Monday, February 11, 2013

Renovating a Kitchen on a Budget

This is a long time in coming, but I'm finally posting pictures of our kitchen renovation. We spent the first two years in our house complaining about our kitchen and now finally we have one we love!

It had looked fine at first glance when we were house hunting, but once we settled in we found plenty not to like. I hated the beige cabinetry that had been refaced so many times and was so old that it was actually slanted, which in turn made things like the dishwasher not fit in snugly. It didn't come with cabinetry on one wall or a built in island, so we had kept the previous owners' not very attractive rolling island and our very ugly but functional storage cart.  Instead of backsplash, it boasted unfortunate wainscotting. And forget any modern amenities like under cabinet lighting or soft close drawers. It overall had too much of a country vibe for our otherwise contemporary house, and it was pretty run down.

Before: Our old kitchen
I'd always been afraid to tackle a major renovation because you hear horror stories of $30,000 kitchen redos, and our time horizon in this house isn't long enough to justify blowing so much on it. We got some bids from local renovation companies, but they were all bananas ($20K+ on average). We were aiming to spend something closer to $10,000, with the knowledge that you always go over budget.

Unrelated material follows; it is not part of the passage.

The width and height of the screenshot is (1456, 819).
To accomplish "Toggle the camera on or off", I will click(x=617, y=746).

My father is a real estate developer, so we were lucky to have him volunteer to play a contractor role, which saved us quite a bit of money. That said, we still found some great ways to keep things reasonable. We were gutting everything other than appliances, so we had lots to do!

I did a ton of research into kitchen design before I landed on a plan. You can see my pinterest inspiration board here. You'll quickly notice I was attracted to all white kitchens. They are oh so on-trend at the moment, and I felt like they were classic enough that it would be reasonably easy to sell even after trendsetters move on to the next big thing.

After: Our new kitchen!
New cabinetry was going to be our biggest single expenditure, and we found a great source - J&K Bath and Kitchen. It's a Chinese company with a local (Norcross) showroom. Note, they only sell to contractors, so you need to have someone place the order for you. These cabinets are all real wood, unlike the composite cabinets you find at places like Ikea or even expensive vendors. It's crazy that people are actually charging more for something that isn't 100% wood. J&K's cabinets also come with the soft close, and we've found them to be very high quality in the 6 or so months we've been using them now.

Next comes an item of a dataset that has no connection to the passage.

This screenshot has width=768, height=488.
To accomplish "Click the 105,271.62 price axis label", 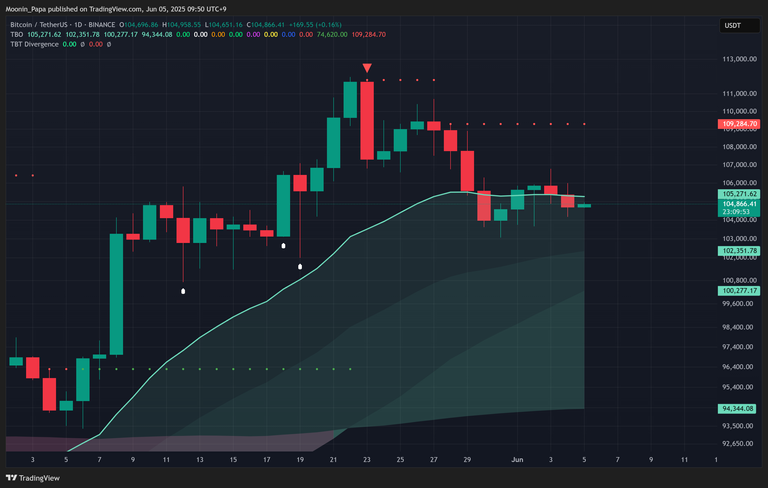I will [x=740, y=194].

J&K sent out a cabinet installer sub-contractor who worked with us to design the perfect layout. We definitely wanted a built-in island to maximize on prep space, and we wanted to make use of all of the walls since the overall footprint of the kitchen isn't huge.

On the island, we opted for an overhang where we could set up two stools, a built in microwave and bookcase for cookbooks. We also included add-ons like a a spice drawer on the island and an appliance garage next to the sink. I love how functional it is now!

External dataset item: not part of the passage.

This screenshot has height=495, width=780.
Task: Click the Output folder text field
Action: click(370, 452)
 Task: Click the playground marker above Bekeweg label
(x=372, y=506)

I was shocked at how expensive built in microwaves are - we're talking $500-1000. My deal hunting honey kept an eye out online and eventually found a Jenn Air that would have retailed for ~$1200 on close out at a retailer called Carlson's for about $400.

Granite was our second biggest expenditure. We used Art Stone, which also had a local showroom in Smyrna. There we were able to look at actual slabs and pick the style we liked best and ultimately even the exact piece of granite we wanted to use. Here we spent more than originally intended, but Glacier White was so darn pretty with it's streaks of light and dark gray and flecks of purple that we couldn't resist.

I had always wanted backsplash instead of that hideous wainscotting. White subway tile seemed an obvious fit for an all white kitchen, but I wanted to keep things interesting, so we had them install it in a herringbone pattern. So glad we did - there isn't that much tile on our walls, so the interesting pattern makes it look pretty darn cool.

Herringbone pattern white subway tile
Last up were paint and accessories. I didn't want things too white, so we chose a dark gray paint, Antique Tin from Behr, which I think really makes the white cabinets and greyish counters pop. For the rug, we chose dark purple Flor tiles so we could easily replace anything that got stained. They are of course not making the one we bought any more, but here are some other purple options. We also found a great le creuset ceramic crock to corral our kitchen utensils and purple dish towels. We also went with modern feeling cabinet hardware from (amazing that url goes to actual cabinet knobs, right?!)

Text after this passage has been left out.